(The problem) What lines below include the word "section"? Copy each one.

(Data)
---

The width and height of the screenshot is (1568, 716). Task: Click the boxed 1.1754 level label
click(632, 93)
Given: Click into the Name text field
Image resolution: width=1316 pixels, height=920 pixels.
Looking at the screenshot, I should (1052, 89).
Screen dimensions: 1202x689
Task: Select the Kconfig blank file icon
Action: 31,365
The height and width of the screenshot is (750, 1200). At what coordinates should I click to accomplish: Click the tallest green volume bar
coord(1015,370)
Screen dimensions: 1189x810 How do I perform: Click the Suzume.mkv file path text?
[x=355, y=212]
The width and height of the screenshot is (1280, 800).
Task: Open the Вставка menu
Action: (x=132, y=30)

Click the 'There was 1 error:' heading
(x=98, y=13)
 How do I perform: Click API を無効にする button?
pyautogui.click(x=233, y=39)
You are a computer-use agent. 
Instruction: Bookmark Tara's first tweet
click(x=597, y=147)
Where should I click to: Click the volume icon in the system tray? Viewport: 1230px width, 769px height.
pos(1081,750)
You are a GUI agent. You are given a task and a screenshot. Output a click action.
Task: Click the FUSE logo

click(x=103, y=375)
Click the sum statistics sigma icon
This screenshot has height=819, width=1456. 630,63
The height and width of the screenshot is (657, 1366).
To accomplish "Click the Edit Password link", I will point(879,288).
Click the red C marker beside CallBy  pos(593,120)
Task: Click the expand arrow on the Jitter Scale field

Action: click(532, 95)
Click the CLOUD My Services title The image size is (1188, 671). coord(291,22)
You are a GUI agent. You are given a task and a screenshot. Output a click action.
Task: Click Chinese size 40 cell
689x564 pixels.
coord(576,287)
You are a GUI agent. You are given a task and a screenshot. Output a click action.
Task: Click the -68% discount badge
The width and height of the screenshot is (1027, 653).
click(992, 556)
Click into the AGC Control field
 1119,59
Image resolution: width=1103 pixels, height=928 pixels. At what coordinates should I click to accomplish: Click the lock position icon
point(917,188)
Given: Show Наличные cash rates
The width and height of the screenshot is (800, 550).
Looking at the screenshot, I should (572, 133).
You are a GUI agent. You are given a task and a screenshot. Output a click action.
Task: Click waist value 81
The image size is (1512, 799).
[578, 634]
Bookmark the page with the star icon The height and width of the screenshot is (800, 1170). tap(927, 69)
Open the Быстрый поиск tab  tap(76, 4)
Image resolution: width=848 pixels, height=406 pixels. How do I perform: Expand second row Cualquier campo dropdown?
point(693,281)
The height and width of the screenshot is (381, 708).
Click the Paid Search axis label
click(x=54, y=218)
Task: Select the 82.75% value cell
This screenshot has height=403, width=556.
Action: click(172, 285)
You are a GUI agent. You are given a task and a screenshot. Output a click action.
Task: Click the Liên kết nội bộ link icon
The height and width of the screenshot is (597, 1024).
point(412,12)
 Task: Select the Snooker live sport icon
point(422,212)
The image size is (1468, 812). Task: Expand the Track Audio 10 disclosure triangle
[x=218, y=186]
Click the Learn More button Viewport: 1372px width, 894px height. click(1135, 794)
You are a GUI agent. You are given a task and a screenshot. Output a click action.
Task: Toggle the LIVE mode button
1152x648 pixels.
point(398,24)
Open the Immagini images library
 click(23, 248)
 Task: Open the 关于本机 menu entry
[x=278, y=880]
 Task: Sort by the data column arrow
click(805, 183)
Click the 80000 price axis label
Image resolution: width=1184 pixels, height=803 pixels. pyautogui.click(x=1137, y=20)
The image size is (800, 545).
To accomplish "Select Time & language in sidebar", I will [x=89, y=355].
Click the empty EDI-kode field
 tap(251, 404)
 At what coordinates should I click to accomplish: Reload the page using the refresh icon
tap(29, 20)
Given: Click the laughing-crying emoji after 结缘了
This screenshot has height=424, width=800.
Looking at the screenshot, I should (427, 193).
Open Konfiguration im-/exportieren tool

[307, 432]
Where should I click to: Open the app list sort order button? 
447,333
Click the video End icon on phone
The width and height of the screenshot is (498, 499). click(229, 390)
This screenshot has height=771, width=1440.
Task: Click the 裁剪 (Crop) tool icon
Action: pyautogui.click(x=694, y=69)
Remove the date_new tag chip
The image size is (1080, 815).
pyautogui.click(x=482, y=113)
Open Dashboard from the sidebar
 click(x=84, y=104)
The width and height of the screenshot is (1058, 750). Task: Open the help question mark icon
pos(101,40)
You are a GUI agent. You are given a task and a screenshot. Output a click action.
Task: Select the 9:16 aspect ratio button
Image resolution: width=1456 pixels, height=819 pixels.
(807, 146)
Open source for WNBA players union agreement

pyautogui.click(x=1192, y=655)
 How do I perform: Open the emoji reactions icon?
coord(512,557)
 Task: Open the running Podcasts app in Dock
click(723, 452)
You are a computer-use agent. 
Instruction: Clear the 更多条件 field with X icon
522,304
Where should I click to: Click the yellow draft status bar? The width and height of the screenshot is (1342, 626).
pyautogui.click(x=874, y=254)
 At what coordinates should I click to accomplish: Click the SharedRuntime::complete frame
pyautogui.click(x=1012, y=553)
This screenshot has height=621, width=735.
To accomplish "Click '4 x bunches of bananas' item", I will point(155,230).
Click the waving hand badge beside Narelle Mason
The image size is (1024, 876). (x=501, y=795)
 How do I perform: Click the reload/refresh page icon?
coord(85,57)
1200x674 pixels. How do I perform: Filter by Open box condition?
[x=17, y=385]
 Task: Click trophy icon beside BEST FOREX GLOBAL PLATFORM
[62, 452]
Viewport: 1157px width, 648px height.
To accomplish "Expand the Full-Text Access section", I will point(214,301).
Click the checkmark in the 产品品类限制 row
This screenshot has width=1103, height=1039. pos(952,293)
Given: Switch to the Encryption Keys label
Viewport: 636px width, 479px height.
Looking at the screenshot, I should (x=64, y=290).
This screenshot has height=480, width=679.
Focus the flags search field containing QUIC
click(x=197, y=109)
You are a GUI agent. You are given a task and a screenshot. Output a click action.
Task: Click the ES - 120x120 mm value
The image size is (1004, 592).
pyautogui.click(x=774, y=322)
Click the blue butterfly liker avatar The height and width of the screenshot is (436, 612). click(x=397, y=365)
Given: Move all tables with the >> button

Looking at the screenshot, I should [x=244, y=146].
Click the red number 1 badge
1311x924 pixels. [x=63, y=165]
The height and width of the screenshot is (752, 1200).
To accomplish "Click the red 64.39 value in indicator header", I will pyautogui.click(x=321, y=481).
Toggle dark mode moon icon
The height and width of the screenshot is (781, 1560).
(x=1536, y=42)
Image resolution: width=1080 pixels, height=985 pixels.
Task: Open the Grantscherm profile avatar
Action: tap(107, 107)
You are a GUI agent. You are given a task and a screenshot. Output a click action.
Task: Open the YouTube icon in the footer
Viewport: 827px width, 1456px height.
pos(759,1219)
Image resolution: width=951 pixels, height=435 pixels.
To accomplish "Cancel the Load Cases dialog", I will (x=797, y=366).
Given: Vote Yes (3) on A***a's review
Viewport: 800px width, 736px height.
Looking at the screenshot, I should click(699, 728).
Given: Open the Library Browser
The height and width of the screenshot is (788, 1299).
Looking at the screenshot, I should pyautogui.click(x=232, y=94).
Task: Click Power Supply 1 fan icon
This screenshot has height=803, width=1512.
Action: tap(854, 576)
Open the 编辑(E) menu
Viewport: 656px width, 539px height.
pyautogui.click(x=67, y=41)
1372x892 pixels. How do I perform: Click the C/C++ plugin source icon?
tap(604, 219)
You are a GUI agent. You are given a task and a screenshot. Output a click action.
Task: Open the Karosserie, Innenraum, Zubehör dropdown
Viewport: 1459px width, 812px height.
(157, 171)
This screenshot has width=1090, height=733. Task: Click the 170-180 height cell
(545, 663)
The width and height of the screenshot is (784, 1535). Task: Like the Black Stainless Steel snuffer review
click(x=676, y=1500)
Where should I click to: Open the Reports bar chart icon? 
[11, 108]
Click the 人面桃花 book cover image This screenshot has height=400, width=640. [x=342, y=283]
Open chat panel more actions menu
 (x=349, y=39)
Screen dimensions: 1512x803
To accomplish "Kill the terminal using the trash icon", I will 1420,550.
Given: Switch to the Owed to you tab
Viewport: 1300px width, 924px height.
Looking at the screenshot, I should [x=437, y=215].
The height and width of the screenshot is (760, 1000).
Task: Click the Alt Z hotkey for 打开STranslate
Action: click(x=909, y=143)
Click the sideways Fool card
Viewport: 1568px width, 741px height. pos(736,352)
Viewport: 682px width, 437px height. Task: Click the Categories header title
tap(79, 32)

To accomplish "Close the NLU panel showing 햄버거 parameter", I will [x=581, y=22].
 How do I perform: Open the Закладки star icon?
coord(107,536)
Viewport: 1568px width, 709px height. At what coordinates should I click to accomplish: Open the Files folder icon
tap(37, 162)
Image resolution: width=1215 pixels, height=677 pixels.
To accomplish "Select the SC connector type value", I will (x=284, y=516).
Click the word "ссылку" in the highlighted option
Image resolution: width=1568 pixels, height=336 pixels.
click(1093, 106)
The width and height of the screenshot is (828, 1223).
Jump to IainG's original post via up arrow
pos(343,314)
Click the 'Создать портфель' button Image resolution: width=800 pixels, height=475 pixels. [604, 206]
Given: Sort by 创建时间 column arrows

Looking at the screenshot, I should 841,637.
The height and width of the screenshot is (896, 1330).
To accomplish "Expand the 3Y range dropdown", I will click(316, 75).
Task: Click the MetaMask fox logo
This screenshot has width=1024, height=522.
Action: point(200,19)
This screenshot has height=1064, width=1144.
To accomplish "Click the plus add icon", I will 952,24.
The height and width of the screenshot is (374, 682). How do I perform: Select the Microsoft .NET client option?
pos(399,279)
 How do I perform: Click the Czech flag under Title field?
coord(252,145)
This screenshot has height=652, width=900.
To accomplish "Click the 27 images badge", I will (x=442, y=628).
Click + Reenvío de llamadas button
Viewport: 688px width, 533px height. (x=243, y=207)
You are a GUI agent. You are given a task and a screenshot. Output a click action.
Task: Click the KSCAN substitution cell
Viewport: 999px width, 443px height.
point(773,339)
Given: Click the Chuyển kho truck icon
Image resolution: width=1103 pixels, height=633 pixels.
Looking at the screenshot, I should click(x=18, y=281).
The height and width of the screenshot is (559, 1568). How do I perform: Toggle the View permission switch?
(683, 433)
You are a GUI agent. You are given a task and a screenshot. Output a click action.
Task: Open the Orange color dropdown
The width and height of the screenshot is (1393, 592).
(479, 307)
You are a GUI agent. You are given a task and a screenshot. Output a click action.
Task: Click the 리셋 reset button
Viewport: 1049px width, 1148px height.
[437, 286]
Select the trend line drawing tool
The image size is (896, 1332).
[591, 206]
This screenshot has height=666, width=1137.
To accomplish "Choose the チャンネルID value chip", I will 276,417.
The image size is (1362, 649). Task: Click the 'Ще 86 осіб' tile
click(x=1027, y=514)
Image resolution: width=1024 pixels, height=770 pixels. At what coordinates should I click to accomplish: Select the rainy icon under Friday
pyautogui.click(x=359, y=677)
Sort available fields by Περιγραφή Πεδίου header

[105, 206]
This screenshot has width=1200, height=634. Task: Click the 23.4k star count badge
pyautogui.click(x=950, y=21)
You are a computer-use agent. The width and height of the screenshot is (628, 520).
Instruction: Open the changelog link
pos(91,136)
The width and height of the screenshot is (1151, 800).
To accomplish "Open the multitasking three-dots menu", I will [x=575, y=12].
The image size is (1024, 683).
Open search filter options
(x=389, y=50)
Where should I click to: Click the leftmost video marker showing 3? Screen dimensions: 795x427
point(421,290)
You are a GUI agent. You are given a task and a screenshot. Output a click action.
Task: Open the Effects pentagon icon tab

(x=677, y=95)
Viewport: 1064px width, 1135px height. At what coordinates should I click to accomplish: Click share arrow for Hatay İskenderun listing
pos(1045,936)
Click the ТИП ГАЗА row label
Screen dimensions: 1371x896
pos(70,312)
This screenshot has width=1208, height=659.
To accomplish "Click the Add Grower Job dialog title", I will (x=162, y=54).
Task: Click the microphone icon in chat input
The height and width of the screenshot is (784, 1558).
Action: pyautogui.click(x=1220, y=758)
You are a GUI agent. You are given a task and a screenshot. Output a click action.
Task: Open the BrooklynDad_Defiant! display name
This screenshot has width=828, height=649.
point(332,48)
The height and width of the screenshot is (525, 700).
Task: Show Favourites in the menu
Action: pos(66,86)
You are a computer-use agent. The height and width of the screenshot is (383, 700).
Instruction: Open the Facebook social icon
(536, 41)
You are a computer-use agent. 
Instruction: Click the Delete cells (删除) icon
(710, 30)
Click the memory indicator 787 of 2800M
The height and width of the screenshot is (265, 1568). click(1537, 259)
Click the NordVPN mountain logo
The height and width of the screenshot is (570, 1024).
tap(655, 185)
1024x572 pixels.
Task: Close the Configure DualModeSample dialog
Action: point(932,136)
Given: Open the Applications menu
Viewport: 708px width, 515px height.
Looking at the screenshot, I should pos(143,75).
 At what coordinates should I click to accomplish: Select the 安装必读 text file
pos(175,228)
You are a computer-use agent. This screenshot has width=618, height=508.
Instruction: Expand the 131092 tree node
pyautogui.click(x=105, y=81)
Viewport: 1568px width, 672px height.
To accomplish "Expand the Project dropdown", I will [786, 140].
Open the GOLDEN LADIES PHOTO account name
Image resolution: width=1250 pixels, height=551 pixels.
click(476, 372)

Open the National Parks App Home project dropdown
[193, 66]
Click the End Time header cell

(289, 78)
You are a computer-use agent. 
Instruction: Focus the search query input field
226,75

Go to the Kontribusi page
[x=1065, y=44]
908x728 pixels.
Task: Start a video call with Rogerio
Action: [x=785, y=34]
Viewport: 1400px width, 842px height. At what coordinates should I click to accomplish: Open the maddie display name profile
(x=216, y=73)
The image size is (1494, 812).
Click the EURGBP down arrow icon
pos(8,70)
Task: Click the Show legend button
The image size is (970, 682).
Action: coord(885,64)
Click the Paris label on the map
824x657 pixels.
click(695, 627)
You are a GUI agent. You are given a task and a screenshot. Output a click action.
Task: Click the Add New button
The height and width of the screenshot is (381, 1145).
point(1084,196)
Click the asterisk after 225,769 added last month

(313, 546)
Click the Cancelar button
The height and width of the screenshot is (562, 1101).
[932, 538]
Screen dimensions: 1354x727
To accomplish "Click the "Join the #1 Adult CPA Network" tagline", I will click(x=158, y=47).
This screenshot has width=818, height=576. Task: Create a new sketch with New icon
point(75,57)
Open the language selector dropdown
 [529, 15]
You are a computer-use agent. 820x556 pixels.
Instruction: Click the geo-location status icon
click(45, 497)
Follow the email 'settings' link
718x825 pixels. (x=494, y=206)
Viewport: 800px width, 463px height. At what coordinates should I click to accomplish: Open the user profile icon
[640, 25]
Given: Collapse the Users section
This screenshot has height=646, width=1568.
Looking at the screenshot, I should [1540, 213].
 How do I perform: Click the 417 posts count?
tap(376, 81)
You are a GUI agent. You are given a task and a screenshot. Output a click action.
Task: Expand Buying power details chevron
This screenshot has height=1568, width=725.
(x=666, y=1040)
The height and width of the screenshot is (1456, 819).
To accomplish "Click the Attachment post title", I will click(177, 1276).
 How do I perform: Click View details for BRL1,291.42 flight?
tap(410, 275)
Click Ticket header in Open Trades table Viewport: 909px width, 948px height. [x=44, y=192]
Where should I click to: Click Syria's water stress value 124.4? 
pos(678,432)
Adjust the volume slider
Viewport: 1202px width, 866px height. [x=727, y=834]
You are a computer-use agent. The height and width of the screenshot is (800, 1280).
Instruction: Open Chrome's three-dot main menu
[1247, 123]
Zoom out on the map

---

(Problem solution)
To accomplish "Expand the Full-Text Access section", I will point(214,301).
Given: Collapse the Users section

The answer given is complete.